Assignment
Copy every entry exactly as it stands, though any image it holds should stay out of the copy.

##############################

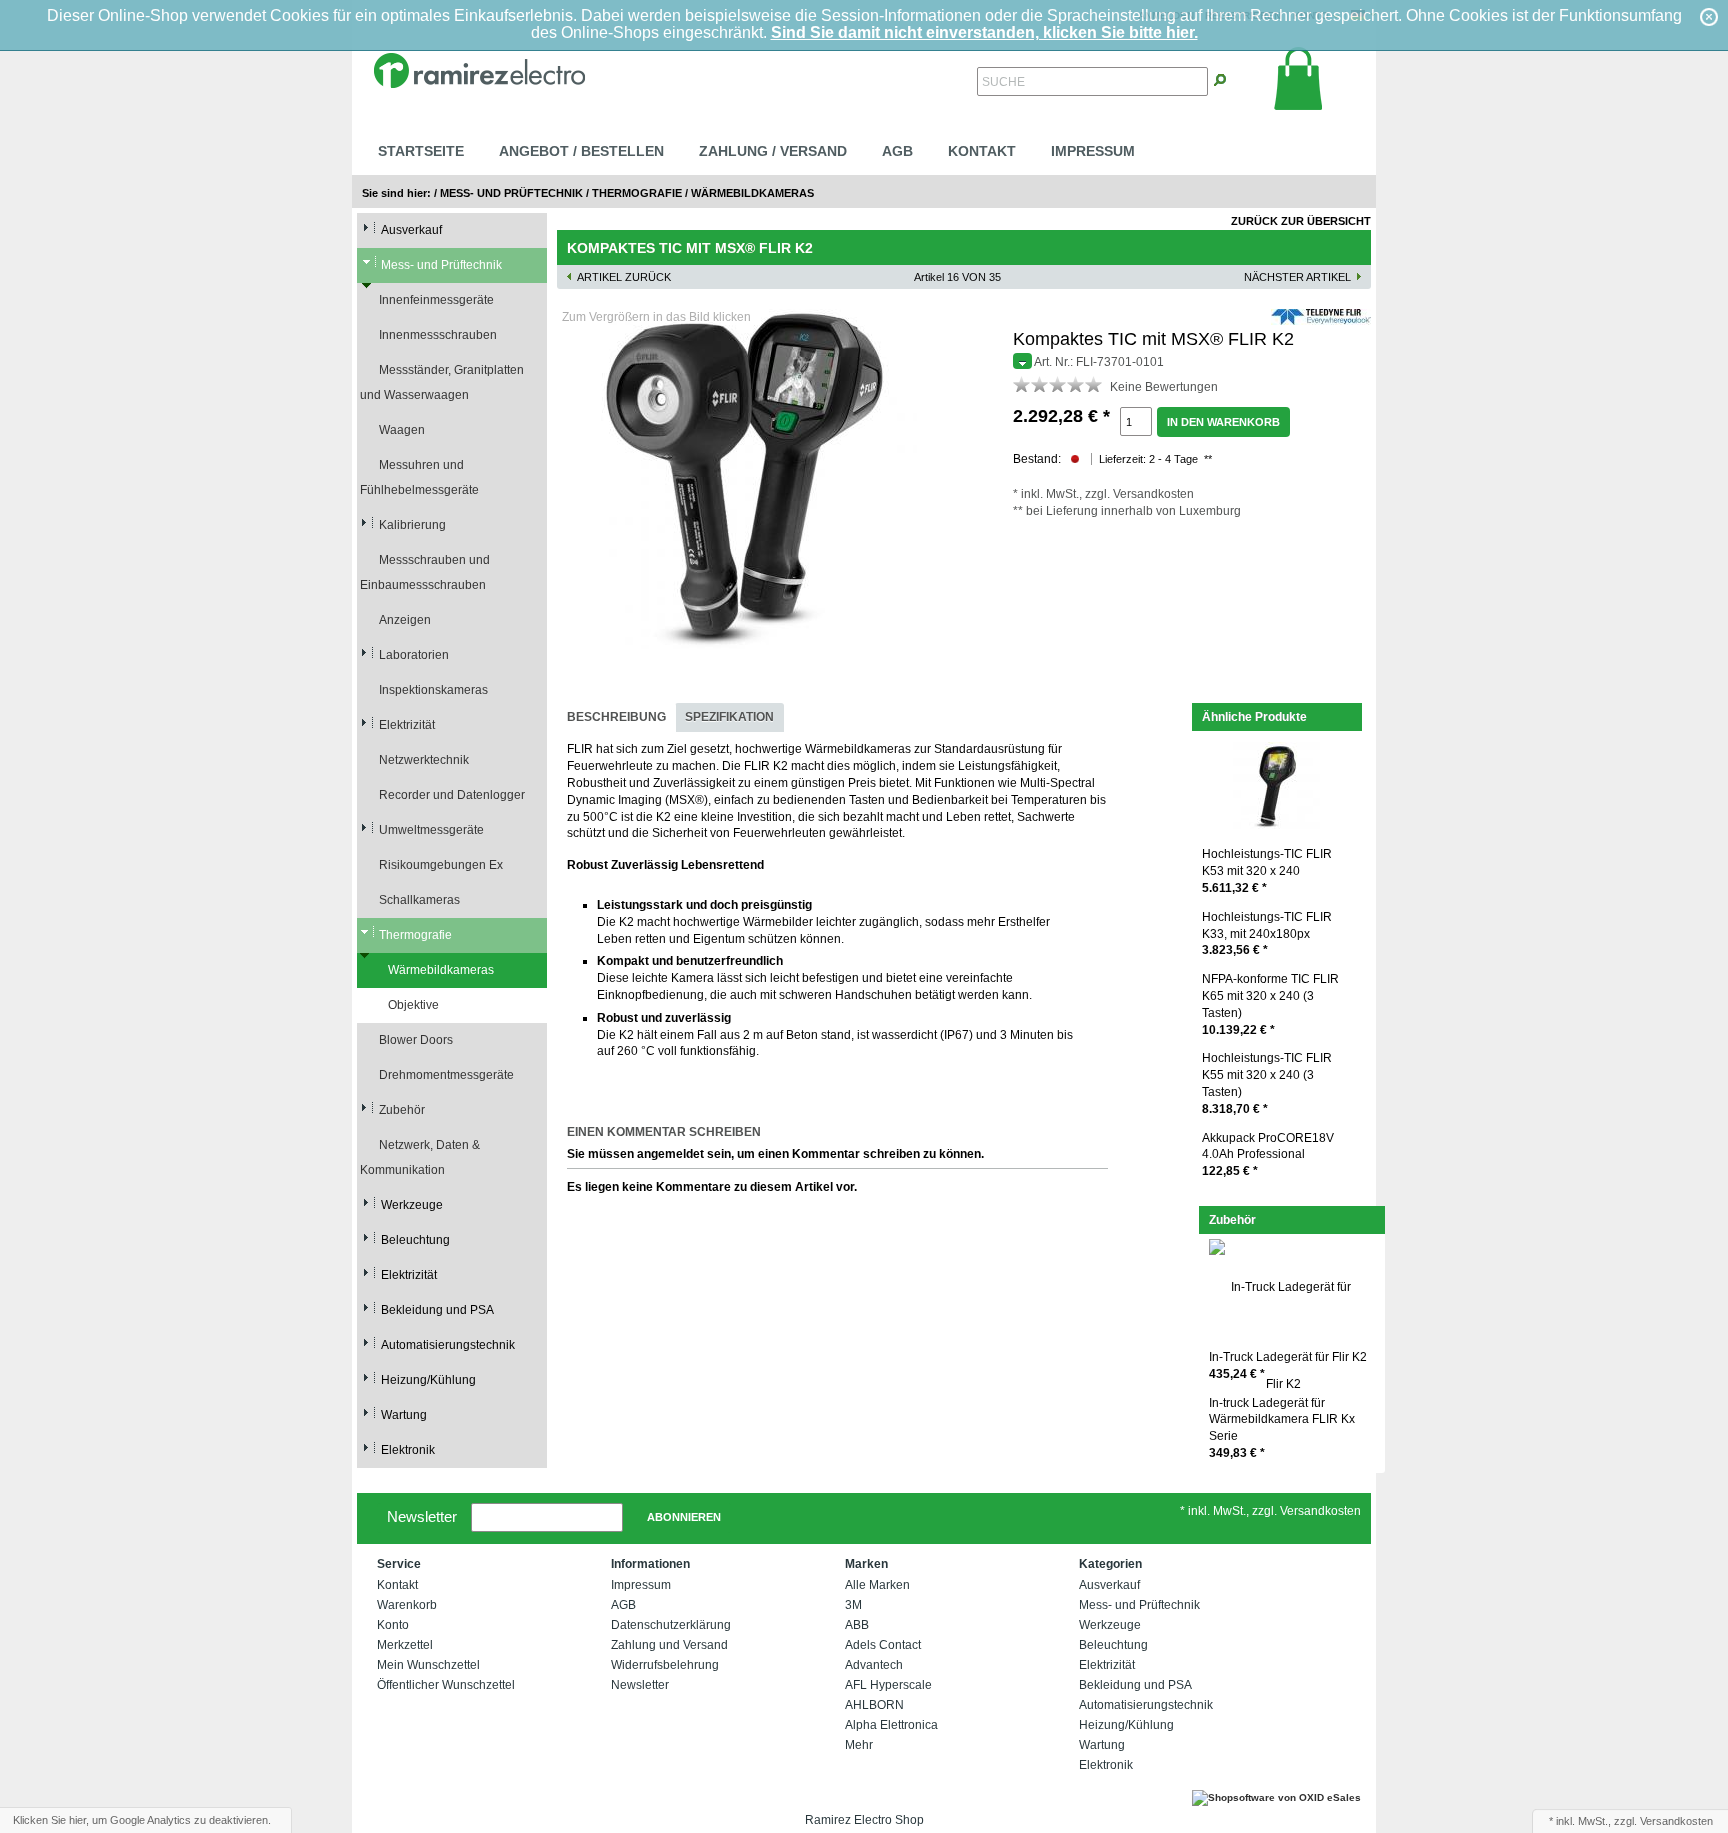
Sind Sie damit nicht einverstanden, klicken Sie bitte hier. (984, 32)
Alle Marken (877, 1585)
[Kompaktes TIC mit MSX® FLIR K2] (747, 479)
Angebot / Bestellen (581, 151)
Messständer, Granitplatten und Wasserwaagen (442, 382)
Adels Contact (883, 1645)
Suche (1003, 82)
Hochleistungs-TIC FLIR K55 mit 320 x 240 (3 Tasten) (1267, 1083)
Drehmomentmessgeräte (446, 1075)
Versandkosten (1153, 494)
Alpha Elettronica (891, 1725)
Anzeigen (405, 620)
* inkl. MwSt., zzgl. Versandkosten (1270, 1511)
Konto (393, 1625)
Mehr (859, 1745)
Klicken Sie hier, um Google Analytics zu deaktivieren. (142, 1820)
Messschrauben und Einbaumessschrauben (425, 572)
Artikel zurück (624, 277)
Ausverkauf (411, 230)
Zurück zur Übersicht (1301, 221)
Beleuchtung (415, 1240)
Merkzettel (405, 1645)
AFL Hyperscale (888, 1685)
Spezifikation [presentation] (729, 717)
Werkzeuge (412, 1205)
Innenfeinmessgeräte (436, 300)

##############################

Your solution
Sind Sie damit nicht einverstanden, klicken Sie bitte hier. (984, 32)
Alle Marken (877, 1585)
[Kompaktes TIC mit MSX® FLIR K2] (747, 479)
Angebot / Bestellen (581, 151)
Messständer, Granitplatten und Wasserwaagen (442, 382)
Adels Contact (883, 1645)
Suche (1003, 82)
Hochleistungs-TIC FLIR K55 mit 320 x 240 (3 Tasten) (1267, 1083)
Drehmomentmessgeräte (446, 1075)
Versandkosten (1153, 494)
Alpha Elettronica (891, 1725)
Anzeigen (405, 620)
* inkl. MwSt., zzgl. Versandkosten (1270, 1511)
Konto (393, 1625)
Mehr (859, 1745)
Klicken Sie hier, um Google Analytics zu deaktivieren. (142, 1820)
Messschrauben und Einbaumessschrauben (425, 572)
Artikel zurück (624, 277)
Ausverkauf (411, 230)
Zurück zur Übersicht (1301, 221)
Beleuchtung (415, 1240)
Merkzettel (405, 1645)
AFL Hyperscale (888, 1685)
Spezifikation [presentation] (729, 717)
Werkzeuge (412, 1205)
Innenfeinmessgeräte (436, 300)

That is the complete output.